Title :
Beyond independence: probabilistic models for query approximation on binary transaction data
Author :
Pavlov, Dmitry ; Mannila, Heikki ; Smyth, Padhraic
Author_Institution :
NEC Res. Inst., Princeton, NJ, USA
Abstract :
We investigate the problem of generating fast approximate answers to queries posed to large sparse binary data sets. We focus in particular on probabilistic model-based approaches to this problem and develop a number of techniques that are significantly more accurate than a baseline independence model. In particular, we introduce two techniques for building probabilistic models from frequent itemsets: the itemset maximum entropy model and the itemset inclusion-exclusion model. In the maximum entropy model, we treat itemsets as constraints on the distribution of the query variables and use the maximum entropy principle to build a joint probability model for the query attributes online. In the inclusion-exclusion model, itemsets and their frequencies are stored in a data structure, called an ADtree, that supports an efficient implementation of the inclusion-exclusion principle in order to answer the query. We empirically compare these two itemset-based models to direct querying of the original data, querying of samples of the original data, as well as other probabilistic models such as the independence model, the Chow-Liu tree model, and the Bernoulli mixture model. These models are able to handle high-dimensionality (hundreds or thousands of attributes), whereas most other work on this topic has focused on relatively low-dimensional OLAP problems.
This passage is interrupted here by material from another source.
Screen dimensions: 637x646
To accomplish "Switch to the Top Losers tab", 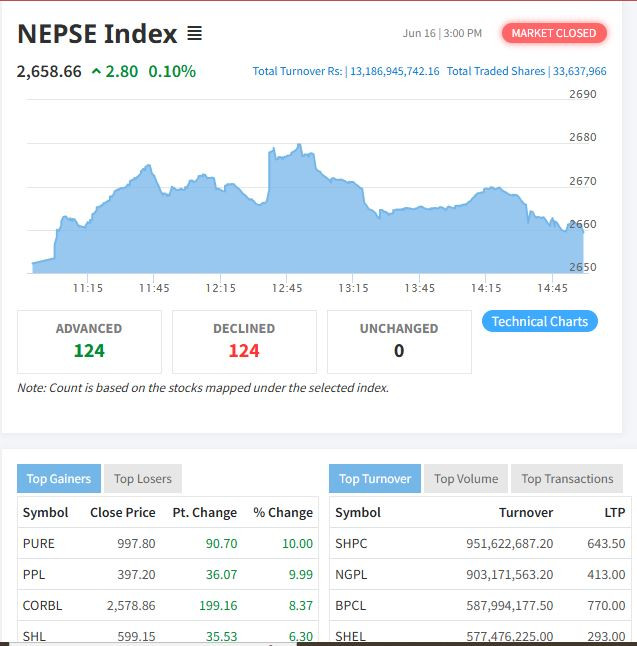I will [143, 479].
Experimental results on both simulated and real-world transaction data sets illustrate various fundamental trade offs between approximation error, model complexity, and the online time required to compute a query answer.
Keywords :
computational complexity; maximum entropy methods; probability; query processing; transaction processing; tree data structures; very large databases; ADtree; Bernoulli mixture model; Chow-Liu tree model; approximation error; binary transaction data; data structure; fast approximate answer generation; frequent itemsets; high-dimensionality problems; itemset inclusion-exclusion model; itemset maximum entropy model; joint probability model; large sparse binary data sets; model complexity; online time; probabilistic models; query approximation; query variable distribution constraints; transaction data sets; Approximation error; Computational modeling; Data analysis; Data mining; Data structures; Database systems; Entropy; Frequency estimation; Itemsets;
Journal_Title :
Knowledge and Data Engineering, IEEE Transactions on
DOI :
10.1109/TKDE.2003.1245281